Sur TikTok, X et Instagram, les vidéos se multiplient. Résidents de Dakar, familles de province, membres de la diaspora : chacun sort son ticket de caisse. Le plus viral vient d’Ouma Hani, influenceuse franco-sénégalaise. Sa vidéo dépasse déjà les dizaines de milliers de vues. « Je ne sais pas si vous vous rendez compte, mais c’est juste dingue. Je paye la même chose en France. Comment tu fais pour nourrir une famille complète avec le prix de la viande aujourd’hui ? C’est dingue qu’un pays comme le Sénégal, qui n’est pas riche, pratique des prix aussi élevés. Et au nom de quoi ? »
Cette phrase résume le sentiment général. Les internautes listent les postes qui plombent le budget : viande, loyers à Dakar, factures d’électricité, transports, loisirs. Des prix jugés « anormaux » et « hors sol ». Certes, le contexte international et la fragilité des finances publiques expliquent une partie des hausses. Mais l’ampleur de la dénonciation n’a jamais été aussi forte ni aussi documentée.
Pour se distinguer des précédentes campagnes, les organisateurs ont misé sur la preuve. Pas de slogans seuls, mais des chiffres. L’objectif des 30 jours est de constituer une base de données citoyenne. Le but, interpeller les autorités et les distributeurs avec des cas concrets, visibles par tous. C’est une stratégie de transparence qui contourne les discours politiques.

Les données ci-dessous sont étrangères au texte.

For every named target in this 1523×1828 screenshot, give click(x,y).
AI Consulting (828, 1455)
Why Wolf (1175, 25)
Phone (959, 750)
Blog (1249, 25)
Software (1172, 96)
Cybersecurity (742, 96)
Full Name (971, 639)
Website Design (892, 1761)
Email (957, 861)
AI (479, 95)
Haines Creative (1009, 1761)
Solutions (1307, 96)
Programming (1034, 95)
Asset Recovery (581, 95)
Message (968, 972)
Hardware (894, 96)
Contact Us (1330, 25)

Au-delà de la colère, #30jourspourlejusteprix crée un précédent. Pour la première fois, une campagne anti-vie chère s’appuie directement sur la diaspora et sur les outils numériques pour faire pression. En comparant les prix entre Dakar, Paris ou Bruxelles, les Sénégalais de l’étranger donnent une portée internationale au débat. Si le mouvement tient 30 jours, il pourrait devenir une référence pour mesurer l’inflation ressentie et obliger à une réponse publique chiffrée.